Within the entries that follow, show each line where the word "review" occurs.

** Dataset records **

◇ ◇ ◇ ◇

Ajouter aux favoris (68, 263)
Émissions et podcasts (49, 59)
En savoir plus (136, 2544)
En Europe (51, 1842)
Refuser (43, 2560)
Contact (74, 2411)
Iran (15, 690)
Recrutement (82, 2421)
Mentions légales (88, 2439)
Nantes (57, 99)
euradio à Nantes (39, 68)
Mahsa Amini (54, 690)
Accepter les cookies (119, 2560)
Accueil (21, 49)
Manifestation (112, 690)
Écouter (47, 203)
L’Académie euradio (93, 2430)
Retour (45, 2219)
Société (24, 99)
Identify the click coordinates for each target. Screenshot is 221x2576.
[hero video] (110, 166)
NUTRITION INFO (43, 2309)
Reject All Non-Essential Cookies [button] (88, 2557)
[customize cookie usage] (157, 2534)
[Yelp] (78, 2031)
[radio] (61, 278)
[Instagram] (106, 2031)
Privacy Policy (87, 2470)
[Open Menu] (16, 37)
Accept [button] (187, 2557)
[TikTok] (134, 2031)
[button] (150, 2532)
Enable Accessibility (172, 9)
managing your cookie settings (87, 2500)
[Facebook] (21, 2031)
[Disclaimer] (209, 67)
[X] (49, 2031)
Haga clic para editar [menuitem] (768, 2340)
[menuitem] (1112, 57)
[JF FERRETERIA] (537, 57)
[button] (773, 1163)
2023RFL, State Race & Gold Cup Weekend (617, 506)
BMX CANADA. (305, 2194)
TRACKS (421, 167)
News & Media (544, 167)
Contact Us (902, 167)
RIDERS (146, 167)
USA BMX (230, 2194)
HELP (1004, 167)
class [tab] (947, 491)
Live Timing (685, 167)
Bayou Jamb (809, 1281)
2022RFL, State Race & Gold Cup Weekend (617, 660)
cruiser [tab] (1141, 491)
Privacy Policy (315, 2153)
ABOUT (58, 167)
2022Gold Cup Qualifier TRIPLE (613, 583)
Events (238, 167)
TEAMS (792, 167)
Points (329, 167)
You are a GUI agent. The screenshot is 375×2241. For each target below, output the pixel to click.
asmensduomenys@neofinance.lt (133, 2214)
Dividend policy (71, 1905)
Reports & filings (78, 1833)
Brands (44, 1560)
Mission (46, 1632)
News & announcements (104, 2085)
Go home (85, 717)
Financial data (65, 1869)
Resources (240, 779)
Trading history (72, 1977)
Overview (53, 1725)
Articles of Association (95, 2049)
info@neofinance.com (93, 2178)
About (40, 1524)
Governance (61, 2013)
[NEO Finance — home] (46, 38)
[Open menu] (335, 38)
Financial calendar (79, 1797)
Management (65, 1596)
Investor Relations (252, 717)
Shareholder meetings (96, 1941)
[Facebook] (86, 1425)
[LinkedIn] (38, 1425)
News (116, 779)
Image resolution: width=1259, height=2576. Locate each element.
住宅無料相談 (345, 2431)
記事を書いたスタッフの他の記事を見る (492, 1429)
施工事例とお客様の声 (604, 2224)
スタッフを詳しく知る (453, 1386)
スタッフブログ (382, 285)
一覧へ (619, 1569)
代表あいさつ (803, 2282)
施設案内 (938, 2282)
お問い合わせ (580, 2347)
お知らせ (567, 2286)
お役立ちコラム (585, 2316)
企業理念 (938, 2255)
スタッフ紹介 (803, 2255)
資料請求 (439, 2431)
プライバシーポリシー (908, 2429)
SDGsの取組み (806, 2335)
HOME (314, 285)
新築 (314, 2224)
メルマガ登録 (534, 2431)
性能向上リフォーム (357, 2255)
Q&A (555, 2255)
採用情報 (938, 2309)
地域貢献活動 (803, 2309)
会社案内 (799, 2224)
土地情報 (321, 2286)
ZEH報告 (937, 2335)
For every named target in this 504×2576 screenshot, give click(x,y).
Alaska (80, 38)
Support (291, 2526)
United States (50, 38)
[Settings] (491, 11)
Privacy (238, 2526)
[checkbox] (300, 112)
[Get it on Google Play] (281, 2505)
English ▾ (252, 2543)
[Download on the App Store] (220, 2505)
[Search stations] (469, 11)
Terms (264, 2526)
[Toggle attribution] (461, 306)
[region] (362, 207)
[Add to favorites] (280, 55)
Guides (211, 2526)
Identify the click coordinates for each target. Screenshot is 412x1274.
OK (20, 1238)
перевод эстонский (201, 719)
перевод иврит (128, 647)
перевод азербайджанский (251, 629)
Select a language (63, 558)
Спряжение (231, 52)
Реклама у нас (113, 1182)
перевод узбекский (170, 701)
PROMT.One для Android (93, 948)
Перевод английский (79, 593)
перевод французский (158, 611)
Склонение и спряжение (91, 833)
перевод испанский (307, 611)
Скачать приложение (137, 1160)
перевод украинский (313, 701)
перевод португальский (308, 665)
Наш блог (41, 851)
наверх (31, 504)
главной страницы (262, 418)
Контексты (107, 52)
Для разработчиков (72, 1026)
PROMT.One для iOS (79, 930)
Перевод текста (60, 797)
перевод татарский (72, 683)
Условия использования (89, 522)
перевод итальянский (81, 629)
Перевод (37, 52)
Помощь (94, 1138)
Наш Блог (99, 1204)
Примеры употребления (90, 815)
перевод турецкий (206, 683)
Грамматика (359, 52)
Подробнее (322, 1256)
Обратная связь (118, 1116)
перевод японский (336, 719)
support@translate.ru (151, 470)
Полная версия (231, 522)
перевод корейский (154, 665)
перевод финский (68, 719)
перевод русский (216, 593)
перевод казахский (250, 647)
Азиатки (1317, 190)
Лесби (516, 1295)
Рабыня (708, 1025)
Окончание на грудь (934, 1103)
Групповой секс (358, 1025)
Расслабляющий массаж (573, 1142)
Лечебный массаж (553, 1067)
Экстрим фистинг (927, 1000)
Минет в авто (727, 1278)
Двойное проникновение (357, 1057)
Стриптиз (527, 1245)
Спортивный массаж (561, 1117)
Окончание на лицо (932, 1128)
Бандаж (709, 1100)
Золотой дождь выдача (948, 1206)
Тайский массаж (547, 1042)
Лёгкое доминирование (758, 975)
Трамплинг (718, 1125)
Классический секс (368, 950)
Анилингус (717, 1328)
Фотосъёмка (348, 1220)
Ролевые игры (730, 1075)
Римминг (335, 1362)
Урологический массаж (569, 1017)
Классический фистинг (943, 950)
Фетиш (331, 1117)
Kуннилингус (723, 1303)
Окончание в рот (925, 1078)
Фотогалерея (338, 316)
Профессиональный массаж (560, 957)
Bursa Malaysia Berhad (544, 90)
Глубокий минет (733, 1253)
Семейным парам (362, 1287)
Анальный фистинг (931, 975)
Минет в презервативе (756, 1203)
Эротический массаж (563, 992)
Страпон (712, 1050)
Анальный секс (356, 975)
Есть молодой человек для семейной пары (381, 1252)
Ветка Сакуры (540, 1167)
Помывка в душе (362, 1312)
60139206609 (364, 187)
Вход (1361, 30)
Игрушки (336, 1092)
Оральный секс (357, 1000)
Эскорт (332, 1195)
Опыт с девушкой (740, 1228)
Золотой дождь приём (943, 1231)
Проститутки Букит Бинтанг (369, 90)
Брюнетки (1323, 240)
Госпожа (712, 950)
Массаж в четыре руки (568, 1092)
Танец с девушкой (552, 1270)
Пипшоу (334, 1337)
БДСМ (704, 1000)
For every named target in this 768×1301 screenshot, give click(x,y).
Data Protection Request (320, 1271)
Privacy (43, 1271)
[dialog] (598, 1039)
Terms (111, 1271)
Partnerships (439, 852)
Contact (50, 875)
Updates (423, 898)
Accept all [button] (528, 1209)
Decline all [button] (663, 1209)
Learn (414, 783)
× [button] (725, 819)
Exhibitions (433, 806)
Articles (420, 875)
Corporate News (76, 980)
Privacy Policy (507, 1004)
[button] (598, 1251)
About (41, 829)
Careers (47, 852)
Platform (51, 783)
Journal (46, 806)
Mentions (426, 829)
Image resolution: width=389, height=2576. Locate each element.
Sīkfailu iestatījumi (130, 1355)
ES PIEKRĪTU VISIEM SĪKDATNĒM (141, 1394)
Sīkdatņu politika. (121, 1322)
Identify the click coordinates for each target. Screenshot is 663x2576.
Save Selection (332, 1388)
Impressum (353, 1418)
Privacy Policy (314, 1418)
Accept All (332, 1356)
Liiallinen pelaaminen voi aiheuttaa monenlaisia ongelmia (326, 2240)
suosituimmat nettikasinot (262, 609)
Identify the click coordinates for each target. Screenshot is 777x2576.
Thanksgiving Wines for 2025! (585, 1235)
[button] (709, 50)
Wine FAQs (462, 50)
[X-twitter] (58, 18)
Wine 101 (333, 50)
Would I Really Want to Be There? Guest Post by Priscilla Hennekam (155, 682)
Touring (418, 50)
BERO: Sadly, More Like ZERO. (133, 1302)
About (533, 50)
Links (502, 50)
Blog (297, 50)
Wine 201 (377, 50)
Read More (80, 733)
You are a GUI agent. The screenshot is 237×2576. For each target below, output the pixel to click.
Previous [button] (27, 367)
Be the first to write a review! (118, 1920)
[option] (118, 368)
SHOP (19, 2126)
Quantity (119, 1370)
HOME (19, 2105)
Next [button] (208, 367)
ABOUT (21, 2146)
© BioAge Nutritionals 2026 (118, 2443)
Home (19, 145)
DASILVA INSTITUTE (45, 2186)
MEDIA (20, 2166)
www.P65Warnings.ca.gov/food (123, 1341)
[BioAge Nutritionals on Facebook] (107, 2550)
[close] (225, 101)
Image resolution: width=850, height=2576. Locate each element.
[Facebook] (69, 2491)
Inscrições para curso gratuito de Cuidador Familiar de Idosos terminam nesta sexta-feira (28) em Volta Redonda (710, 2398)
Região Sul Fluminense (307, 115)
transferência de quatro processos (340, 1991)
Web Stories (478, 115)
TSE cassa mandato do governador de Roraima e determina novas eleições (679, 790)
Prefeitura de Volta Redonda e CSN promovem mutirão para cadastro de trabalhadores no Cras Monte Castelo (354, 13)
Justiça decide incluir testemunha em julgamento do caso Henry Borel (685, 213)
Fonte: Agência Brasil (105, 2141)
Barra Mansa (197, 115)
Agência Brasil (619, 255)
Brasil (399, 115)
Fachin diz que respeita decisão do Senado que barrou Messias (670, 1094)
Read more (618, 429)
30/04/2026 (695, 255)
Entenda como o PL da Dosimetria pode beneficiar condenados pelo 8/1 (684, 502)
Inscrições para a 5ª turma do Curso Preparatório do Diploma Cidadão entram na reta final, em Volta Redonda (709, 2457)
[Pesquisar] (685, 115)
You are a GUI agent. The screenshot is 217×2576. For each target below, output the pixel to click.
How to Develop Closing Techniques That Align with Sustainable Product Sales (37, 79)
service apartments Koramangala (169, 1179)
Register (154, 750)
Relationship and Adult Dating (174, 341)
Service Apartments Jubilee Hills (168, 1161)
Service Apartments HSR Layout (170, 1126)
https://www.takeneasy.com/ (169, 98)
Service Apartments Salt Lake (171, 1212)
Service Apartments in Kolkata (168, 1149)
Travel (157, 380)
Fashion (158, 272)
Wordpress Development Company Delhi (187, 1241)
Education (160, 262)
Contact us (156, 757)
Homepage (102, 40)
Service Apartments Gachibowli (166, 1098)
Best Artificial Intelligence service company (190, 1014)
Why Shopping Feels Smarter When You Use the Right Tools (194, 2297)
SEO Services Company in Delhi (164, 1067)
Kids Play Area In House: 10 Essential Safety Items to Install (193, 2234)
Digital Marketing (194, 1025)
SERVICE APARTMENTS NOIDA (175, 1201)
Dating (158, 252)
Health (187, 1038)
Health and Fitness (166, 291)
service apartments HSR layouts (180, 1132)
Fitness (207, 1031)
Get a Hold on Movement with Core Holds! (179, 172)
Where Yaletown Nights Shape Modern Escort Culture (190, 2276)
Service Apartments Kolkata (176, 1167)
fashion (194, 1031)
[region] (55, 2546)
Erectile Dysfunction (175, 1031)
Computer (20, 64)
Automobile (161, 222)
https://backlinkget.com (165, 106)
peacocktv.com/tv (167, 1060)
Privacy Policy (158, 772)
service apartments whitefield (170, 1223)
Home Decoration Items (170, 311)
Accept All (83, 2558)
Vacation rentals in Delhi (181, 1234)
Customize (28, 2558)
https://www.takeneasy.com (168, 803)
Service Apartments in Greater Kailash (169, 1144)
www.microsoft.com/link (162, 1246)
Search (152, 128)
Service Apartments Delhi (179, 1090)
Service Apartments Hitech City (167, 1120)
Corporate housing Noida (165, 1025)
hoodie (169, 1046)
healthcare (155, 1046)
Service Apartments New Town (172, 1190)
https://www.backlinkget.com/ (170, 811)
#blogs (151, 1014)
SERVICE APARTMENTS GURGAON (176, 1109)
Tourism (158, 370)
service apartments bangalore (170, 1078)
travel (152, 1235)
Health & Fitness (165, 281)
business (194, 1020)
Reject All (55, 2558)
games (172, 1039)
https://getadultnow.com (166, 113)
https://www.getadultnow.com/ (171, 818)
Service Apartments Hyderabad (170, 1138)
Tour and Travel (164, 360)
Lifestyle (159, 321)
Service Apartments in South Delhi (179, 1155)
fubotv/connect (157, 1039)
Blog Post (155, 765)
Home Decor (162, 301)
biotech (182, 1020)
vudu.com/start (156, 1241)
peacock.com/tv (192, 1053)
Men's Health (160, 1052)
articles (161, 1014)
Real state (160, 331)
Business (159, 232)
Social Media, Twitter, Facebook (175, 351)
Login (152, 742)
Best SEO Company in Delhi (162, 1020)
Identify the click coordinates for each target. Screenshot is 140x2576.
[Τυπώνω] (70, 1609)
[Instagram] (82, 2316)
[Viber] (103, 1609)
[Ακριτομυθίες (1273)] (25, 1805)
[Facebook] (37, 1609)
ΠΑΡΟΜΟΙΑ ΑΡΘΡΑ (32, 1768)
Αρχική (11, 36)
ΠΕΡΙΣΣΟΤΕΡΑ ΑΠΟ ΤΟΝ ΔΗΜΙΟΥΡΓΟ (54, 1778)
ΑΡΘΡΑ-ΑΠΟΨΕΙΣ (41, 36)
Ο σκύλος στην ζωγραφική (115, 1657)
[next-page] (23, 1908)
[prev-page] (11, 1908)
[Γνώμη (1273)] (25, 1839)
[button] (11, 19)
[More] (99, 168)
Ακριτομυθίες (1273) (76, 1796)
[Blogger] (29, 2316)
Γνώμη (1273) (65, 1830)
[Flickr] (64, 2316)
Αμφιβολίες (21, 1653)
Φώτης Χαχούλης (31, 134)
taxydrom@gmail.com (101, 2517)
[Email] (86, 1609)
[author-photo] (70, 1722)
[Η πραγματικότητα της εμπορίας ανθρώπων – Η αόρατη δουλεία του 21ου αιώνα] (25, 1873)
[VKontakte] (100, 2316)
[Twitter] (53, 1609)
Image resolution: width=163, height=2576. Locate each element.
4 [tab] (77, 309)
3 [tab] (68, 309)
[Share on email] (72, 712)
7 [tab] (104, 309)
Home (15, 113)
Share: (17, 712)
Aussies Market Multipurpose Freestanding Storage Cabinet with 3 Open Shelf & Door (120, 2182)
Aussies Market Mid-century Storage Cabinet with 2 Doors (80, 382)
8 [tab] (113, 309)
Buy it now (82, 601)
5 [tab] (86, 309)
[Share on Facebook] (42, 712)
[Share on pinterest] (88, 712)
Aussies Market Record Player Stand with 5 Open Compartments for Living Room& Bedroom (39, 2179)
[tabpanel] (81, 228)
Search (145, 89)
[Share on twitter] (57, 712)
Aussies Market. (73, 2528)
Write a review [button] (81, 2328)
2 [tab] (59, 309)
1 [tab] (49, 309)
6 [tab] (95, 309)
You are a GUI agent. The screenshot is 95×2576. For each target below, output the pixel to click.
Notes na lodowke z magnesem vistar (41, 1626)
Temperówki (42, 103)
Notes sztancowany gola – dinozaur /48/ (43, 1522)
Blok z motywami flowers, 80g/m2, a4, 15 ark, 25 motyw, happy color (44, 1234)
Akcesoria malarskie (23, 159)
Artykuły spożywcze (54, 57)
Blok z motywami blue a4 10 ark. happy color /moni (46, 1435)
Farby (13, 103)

◇ ◇ ◇ ◇

** Answer section **
Be the first to write a review! (118, 1920)
Write a review [button] (81, 2328)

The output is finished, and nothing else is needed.